TASK SET:
1) Using the Murtha ship article, mark each statement yes or no and quote the words from the article that decide it: (a) Pelosi criticized the Navy's decision to name a ship after Murtha. (b) Pelosi referred to Murtha as "our dear Jack." (c) The formal announcement of the ship's name came last Friday.
2) Please write the next few sentences of the Murtha ship article, picking up after its last sentence.

ARTICLE:
┄┄┄┄┄┄
Controversy flares over ship named for Murtha
Posted : Tuesday Apr 27, 2010 15:45:18 EDT
House Speaker Nancy Pelosi praised the Navy’s decision to name an amphibious warship after Rep. John Murtha, but the formal announcement last Friday added fuel to an already smoldering backlash online.
Murtha — “our dear Jack,” as Pelosi referred to him — deserved the honor as a tireless advocate for troops generally and Marines in particular, she said, and she recalled admiring his rapport with them.
“Whether on the battlefield, or on the bedside, he thanked them for their courage, listened to their concerns, and asked them for comment — and he answered their needs, and responded to their calls, whether it was for body armor, up-armored vehicles… radios, you name it,” Pelosi said. “In those minutes [together], he bonded with them especially because he would share his own personal military service with them, and cared for them as a father. They knew it, and they returned his respect.”
┄┄┄┄┄┄
SUPPLIED DATA:

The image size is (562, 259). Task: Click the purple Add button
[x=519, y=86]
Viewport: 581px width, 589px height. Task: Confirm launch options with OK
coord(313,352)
┄┄┄┄┄┄
RESULTS FOR EACH TASK:
1)
(a) No: "House Speaker Nancy Pelosi praised the Navy’s decision to name an amphibious warship after Rep. John Murtha"
(b) Yes: "Murtha — “our dear Jack,” as Pelosi referred to him"
(c) Yes: "the formal announcement last Friday"

2)
Murtha, who died in February at age 77, had served 19 terms as a congressman from Pennsylvania.
Navy Secretary Ray Mabus, who technically is the only person in the government with the power to name U.S. warships, also praised Murtha’s history of service. He unveiled an official illustration showing an amphibious transport dock marked with the hull number “26” named John P. Murtha. It will be the first in the San Antonio class not named for an American city.
Despite the encomia from Pelosi and Mabus, thousands of Web users remembered a different Murtha — the one who opposed the Iraq war and accused Marines in 2005 of killing Iraqis “in cold blood” — when reacting to the announcement about the ship named in his honor. A Facebook group called “People Against Naming A Navy Ship USS Murtha” had 1,336 members as of Monday morning, and it was becoming a clearinghouse for angry comments and homemade cartoons criticizing Murtha.
Posters on the Facebook page said Murtha, who served in the Marine Corps during the Korean and Vietnam eras, “betrayed the brotherhood,” that naming a ship for him was a “slap in the face” and that if the Navy wanted to name a ship for him, it should have chosen “a nice, stinky garbage scow.”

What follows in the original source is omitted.